*** Source records Section Begins ***

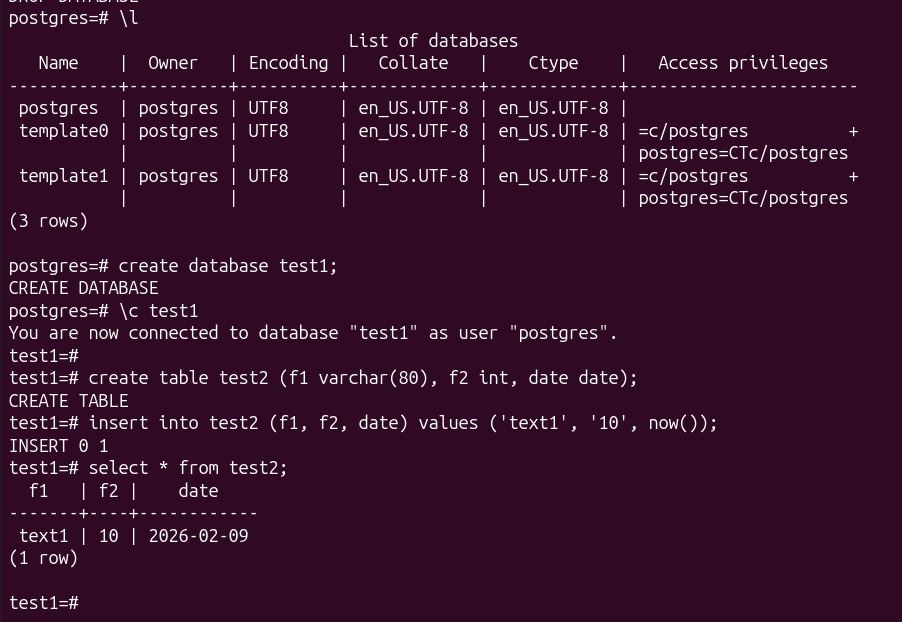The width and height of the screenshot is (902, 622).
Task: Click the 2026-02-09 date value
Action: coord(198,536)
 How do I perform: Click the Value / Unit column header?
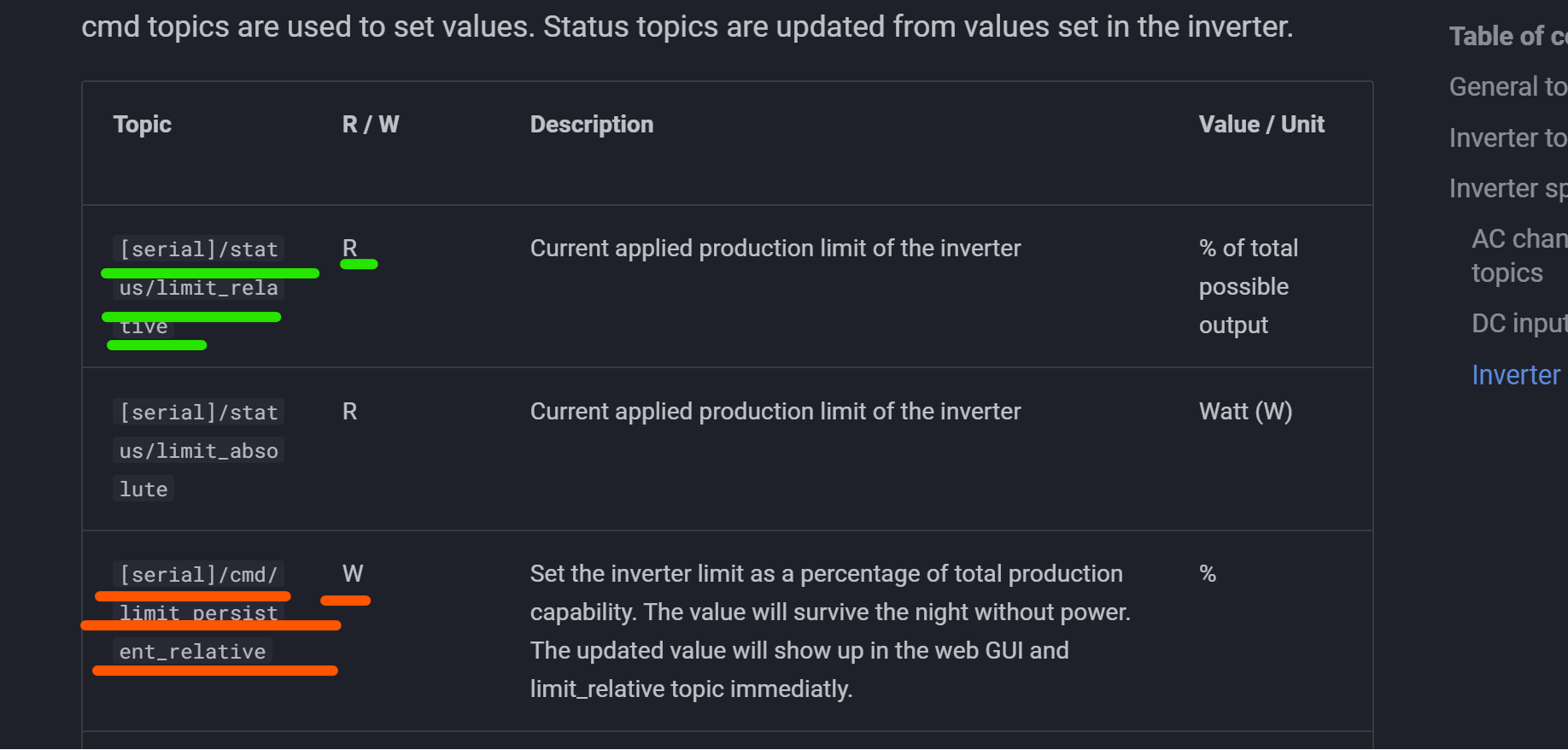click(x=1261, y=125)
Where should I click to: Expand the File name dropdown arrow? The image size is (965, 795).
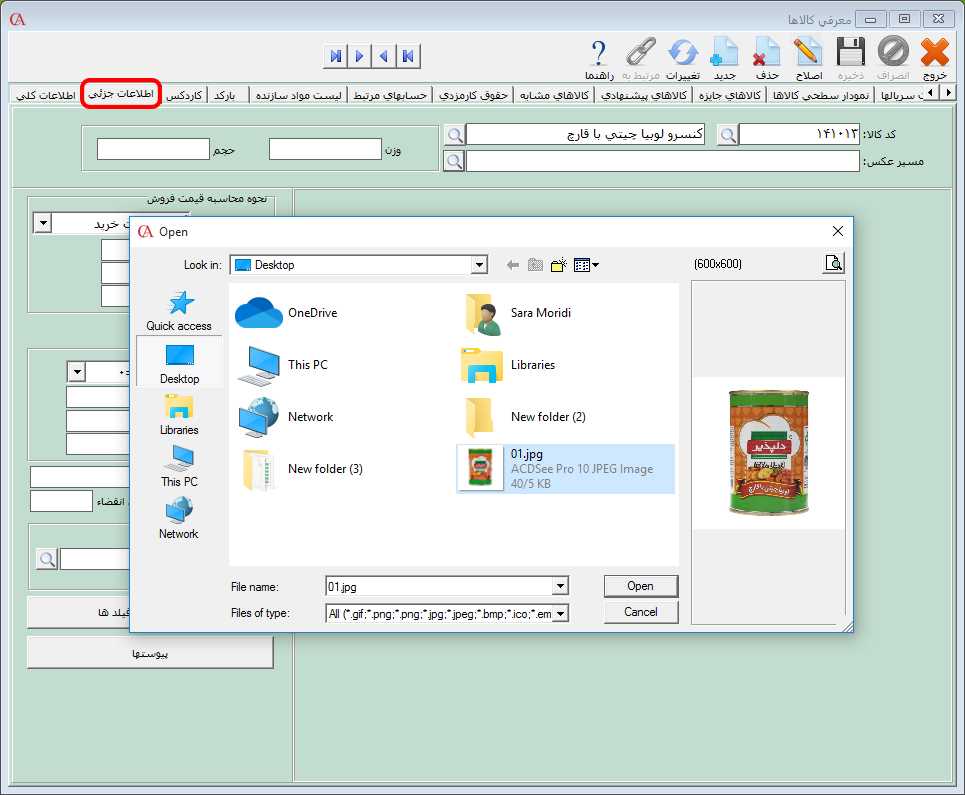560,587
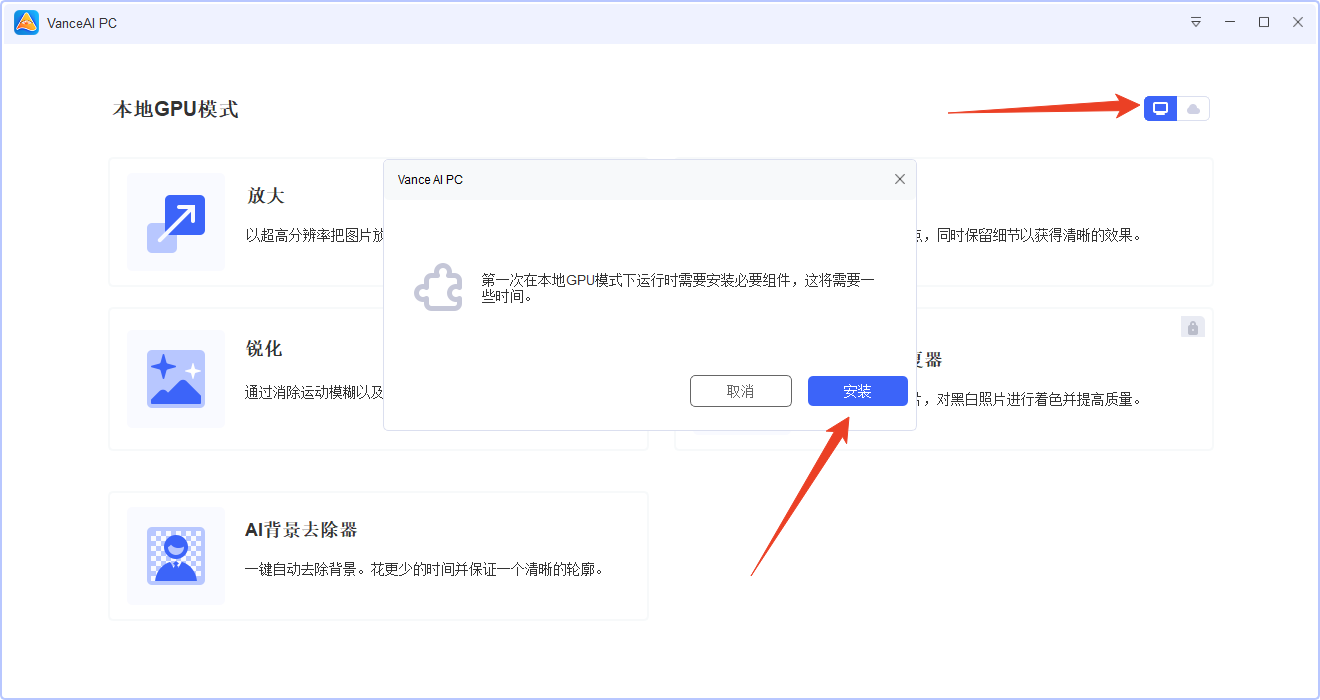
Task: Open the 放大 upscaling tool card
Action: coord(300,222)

*** Source records Section Ends ***

With pictures omitted, restate word for word every line above from the one containing "Where should I" to the end of the entries.

Where should I click to: Expand the File name dropdown arrow? The image size is (965, 795).
560,587
Task: Open the 放大 upscaling tool card
Action: coord(300,222)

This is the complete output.